NEW YORK (TheStreet) -- When Halliburton (HAL - Get Report) reported its quarterly results on April 21, it failed to post any increase in profits. Yet its shares are up 5.8% since the earnings release as of 3:15 p.m. Wednesday -- close to 52-week highs.
That is because the company, which has struggled due to the weakness in the North American oil pressure pumping prices, has projected 25% growth in earnings in the next quarter, driven by an expected uptake in activity.
Moreover, analysts have forecast an increase in exploration and production expenditure and rig count, both in and outside of North America, for the next couple of years. This will fuel Halliburton's revenue and income growth in the coming quarters.
Halliburton's shares are up nearly 27% for the year to date, currently around $64.50, easily outperforming the S&P 500 (SPY), which is up 2.7% in the same period.
Despite the rally, the company's shares are trading just 20.8 times its trailing earnings and 1.8 times its trailing sales, significantly cheaper than most of its peers. The industry average share price is 2.48 times trailing sales and 44 times trailing earnings, according to Thomson Reuters.
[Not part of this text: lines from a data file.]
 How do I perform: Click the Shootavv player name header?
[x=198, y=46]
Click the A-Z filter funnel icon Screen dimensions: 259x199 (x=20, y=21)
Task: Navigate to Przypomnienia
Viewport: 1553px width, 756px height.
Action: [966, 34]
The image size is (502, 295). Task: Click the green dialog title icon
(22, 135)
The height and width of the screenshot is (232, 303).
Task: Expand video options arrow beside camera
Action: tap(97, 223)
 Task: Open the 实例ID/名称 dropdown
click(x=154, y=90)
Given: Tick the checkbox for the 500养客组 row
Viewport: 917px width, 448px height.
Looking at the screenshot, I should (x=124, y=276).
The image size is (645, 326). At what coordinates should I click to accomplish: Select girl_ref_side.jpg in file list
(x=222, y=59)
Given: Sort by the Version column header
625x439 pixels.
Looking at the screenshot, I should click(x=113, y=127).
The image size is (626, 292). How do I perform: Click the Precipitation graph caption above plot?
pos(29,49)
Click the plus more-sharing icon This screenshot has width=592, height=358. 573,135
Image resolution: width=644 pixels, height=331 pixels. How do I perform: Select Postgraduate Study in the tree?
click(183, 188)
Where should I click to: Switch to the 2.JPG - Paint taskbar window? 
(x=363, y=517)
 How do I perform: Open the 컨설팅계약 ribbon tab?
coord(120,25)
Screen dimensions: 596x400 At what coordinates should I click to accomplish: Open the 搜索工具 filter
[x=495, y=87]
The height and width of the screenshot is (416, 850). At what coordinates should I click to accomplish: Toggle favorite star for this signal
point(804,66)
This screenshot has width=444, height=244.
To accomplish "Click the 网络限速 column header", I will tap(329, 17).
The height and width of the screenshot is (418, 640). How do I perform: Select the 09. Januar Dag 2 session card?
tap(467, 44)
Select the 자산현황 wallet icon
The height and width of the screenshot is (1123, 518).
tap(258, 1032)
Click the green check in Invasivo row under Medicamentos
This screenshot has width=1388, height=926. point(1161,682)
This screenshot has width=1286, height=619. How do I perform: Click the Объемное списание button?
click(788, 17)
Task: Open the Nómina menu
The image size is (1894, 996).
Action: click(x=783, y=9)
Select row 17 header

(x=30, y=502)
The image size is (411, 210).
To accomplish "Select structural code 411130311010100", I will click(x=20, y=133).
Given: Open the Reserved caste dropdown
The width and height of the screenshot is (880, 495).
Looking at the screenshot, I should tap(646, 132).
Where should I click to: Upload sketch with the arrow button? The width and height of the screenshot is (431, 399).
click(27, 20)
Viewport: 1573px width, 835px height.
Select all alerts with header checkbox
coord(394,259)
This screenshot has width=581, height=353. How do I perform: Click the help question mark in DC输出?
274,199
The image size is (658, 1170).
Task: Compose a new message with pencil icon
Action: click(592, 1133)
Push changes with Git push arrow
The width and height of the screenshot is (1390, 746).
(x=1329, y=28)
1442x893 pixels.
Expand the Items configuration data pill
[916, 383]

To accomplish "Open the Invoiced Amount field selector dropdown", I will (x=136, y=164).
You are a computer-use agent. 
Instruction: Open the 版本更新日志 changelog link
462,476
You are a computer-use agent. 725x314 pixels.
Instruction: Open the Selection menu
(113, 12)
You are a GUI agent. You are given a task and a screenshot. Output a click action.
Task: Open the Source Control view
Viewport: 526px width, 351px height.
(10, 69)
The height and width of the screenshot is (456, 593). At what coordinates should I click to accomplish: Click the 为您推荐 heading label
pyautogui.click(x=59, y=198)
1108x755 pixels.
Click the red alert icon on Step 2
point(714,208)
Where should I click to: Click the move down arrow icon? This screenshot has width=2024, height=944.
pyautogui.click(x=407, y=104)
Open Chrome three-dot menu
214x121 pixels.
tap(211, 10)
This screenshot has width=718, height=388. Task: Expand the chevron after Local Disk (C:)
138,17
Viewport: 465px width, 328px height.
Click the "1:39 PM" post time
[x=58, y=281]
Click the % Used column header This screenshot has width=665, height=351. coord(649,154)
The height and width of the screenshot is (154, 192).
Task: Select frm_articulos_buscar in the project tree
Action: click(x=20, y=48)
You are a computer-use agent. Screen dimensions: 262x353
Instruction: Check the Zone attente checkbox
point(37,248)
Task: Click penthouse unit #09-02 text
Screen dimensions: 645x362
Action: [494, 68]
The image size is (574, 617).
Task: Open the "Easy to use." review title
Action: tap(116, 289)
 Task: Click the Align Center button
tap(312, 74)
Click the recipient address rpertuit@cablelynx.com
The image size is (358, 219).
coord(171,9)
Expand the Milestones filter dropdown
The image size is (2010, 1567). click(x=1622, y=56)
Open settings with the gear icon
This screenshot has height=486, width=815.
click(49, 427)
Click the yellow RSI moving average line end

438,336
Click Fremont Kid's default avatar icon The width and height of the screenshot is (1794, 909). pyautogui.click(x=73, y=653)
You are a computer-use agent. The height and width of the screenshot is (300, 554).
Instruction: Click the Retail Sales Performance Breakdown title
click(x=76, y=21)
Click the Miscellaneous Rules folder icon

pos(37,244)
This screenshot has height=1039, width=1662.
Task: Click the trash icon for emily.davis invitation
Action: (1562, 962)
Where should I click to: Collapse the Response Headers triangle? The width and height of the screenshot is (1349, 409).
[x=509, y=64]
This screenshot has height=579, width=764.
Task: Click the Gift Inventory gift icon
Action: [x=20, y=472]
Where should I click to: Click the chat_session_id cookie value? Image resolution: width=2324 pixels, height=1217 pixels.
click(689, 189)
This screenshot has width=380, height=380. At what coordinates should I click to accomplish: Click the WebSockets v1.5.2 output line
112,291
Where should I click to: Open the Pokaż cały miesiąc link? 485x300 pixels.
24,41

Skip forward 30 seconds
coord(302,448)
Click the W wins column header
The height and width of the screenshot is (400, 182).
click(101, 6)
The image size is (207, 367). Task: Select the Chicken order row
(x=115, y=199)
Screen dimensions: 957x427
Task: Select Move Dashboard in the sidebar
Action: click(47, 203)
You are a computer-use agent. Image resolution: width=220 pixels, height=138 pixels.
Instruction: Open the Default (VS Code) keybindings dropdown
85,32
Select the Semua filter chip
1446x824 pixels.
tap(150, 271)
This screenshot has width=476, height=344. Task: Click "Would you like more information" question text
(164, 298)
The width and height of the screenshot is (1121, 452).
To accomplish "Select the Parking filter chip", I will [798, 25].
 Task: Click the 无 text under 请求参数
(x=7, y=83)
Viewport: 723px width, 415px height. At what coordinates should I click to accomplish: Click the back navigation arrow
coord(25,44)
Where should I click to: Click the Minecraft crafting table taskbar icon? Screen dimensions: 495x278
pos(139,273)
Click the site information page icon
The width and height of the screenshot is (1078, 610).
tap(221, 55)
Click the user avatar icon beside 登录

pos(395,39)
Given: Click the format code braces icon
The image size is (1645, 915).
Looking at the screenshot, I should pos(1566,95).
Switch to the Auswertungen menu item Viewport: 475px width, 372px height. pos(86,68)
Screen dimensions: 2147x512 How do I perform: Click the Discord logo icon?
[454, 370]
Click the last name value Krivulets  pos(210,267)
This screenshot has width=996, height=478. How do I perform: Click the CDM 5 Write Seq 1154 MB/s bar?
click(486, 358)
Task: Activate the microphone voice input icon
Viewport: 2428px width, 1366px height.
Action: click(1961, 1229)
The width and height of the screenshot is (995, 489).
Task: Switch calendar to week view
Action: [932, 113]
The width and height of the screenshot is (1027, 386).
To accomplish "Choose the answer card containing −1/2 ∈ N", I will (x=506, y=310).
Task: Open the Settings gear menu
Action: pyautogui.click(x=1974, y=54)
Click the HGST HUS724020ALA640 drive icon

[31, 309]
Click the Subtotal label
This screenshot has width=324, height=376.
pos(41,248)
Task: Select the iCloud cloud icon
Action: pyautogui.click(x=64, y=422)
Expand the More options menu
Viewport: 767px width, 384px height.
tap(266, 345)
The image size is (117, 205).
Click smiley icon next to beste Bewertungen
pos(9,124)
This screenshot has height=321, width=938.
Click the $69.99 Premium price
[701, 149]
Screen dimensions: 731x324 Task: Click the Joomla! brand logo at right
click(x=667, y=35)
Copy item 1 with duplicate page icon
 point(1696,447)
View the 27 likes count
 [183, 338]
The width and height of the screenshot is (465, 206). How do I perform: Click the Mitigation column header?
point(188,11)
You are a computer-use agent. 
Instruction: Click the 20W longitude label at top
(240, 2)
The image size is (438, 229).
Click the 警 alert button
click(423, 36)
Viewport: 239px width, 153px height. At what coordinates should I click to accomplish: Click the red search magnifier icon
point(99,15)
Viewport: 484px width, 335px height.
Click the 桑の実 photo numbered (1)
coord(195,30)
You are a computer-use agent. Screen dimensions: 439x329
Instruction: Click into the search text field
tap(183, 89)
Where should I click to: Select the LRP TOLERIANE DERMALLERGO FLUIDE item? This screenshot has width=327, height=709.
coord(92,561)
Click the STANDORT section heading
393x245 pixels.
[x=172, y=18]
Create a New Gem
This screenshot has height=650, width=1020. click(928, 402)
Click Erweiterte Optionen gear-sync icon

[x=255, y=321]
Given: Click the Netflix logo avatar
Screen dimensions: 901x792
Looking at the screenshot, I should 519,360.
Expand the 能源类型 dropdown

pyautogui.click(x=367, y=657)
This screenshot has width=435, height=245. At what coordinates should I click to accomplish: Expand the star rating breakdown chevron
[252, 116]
In the first quarter of the current fiscal year, Halliburton swung to a net income from continuing operations of $623 million after a loss of $13 million in the same quarter last year. However, excluding the $637 million in charges related to the Macondo litigation recorded in the prior year, the company's earnings were flat. Its revenue, on the other hand, climbed 5.4% to first-quarter record levels of $7.35 billion.
Halliburton's revenue from North America increased by 5.3% year-over-year to $3.90 billion, but operating income dropped by 0.5% to $602 million. Unlike Schlumberger (SLB), and much like Baker Hughes (BHI), Halliburton gets more than 50% of its revenues and more than 60% of its operating income from North America.
The severe winter weather conditions as well as an increase in freight and fuel costs and lower pressure pumping prices had an adverse impact on Halliburton's operations in North America.
On the other hand, Halliburton's robust growth in the international markets is making up for the sluggishness at home. Halliburton has reported a 13.5% growth in revenues and 12.8% growth in operating income from the Middle East and Asia, driven by an increase in rig count in Saudi Arabia.
The company's Middle East and Asia region has now become nearly as large as its second-biggest market, which covers Europe, Africa and the Commonwealth of Independent States region of former Soviet nations. The company reported a 9% and 21% increase in revenues and operating income from Europe, Africa and CIS.